Document extract:
Trends and developments in Canadian tax controversy and jurisprudence: transfer pricing issues, increases in voluntary disclosures, and procedural disputes are among major developments, but what will happen in 2016 - and beyond?

Author:Kroft, Ed


The Canada Revenue Agency (CRA) continues to employ a risk-based approach when auditing large corporate taxpayers, focusing on high-risk areas such as aggressive tax avoidance and international tax planning. Information-gathering involves the use of written requests and requirement letters to routinely attempt to compel delivery of taxpayer information. However, the CRA has had mixed success recently when requesting that the Federal Court compel taxpayer compliance under section 231.7 of the Canadian Income Tax Act (Act). In Minister of National Revenue v. BP Canada Energy Company, 2015 FC 714 (under appeal), the CRA was permitted to obtain the disclosure of uncertain tax position analysis prepared for financial statement purposes. However, in Minister of National Revenue v. Amdocs Canadian Managed Services Inc., 2015 FC 1234 (Amdocs), the court did not order production of a corporate chart and financial information pertaining to the calculation of fees charged by nonresidents affiliated with Amdocs on the basis that, because the information was not in the possession, power, or control of Amdocs, there was no reason to believe the information even existed in the form requested by the CRA, and Amdocs made reasonable efforts to secure the information for the CRA.

Transfer Pricing Dispute Resolution

Transfer pricing continues to present challenges to both taxpayers and the CRA, not only in determining appropriate transfer prices but also in understanding and applying section 247 of the Act in real-world circumstances. Notwithstanding that section 247 of the Act has been in place for more than fifteen years, questions regarding the meaning of the terms "reasonable efforts" and "recharacterization" have yet to be definitively determined by the courts.

Set problem a:
Convert the rows from the line with "Describe the element" to the line with "save project is" into a JSON list of strings, one string per line, omitting blank lines.

Input rows:

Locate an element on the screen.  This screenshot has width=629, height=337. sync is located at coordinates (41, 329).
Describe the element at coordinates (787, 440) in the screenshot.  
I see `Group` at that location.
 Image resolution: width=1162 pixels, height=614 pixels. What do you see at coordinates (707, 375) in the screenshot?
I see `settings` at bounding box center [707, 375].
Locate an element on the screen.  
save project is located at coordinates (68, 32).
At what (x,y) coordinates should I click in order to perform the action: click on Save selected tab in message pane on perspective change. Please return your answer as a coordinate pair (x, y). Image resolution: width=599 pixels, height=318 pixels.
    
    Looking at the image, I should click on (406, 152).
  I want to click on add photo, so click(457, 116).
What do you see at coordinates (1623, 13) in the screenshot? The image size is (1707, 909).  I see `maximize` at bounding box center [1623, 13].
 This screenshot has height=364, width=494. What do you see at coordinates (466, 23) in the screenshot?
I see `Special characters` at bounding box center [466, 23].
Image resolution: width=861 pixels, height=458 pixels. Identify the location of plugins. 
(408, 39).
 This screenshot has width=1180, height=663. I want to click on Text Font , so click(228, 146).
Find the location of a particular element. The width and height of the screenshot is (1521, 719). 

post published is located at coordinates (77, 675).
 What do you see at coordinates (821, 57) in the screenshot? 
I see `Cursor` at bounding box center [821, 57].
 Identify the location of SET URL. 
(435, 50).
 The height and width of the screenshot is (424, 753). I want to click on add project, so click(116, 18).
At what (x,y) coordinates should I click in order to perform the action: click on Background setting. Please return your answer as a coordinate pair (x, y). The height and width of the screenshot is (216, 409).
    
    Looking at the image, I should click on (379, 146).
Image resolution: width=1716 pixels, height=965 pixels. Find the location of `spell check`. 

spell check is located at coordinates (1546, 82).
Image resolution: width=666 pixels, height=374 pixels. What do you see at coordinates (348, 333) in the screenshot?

Set problem b:
Carry on the document extract on Canadian tax controversy from the point where it stops.

Result a:
[
  "Describe the element at coordinates (787, 440) in the screenshot.  ",
  "I see `Group` at that location.",
  " Image resolution: width=1162 pixels, height=614 pixels. What do you see at coordinates (707, 375) in the screenshot?",
  "I see `settings` at bounding box center [707, 375].",
  "Locate an element on the screen.  ",
  "save project is located at coordinates (68, 32)."
]

Result b:
Recent statistics from the CRA's Transfer Pricing Review Committee (TPRC) with respect to penalty and recharacterization provide some insights into the CRA's approach to the assessment of transfer pricing penalties and the issuance of recharacterization reassessments. Neither the imposition of transfer pricing penalties nor approval of recharacterization reassessments is automatic. Based on the statistics, the TPRC appears to take a somewhat measured approach to both issues (see chart, page 34).

Some recent court cases, however, provide interesting insights into the direction both the CRA and the courts are headed with respect to transfer pricing issues overall.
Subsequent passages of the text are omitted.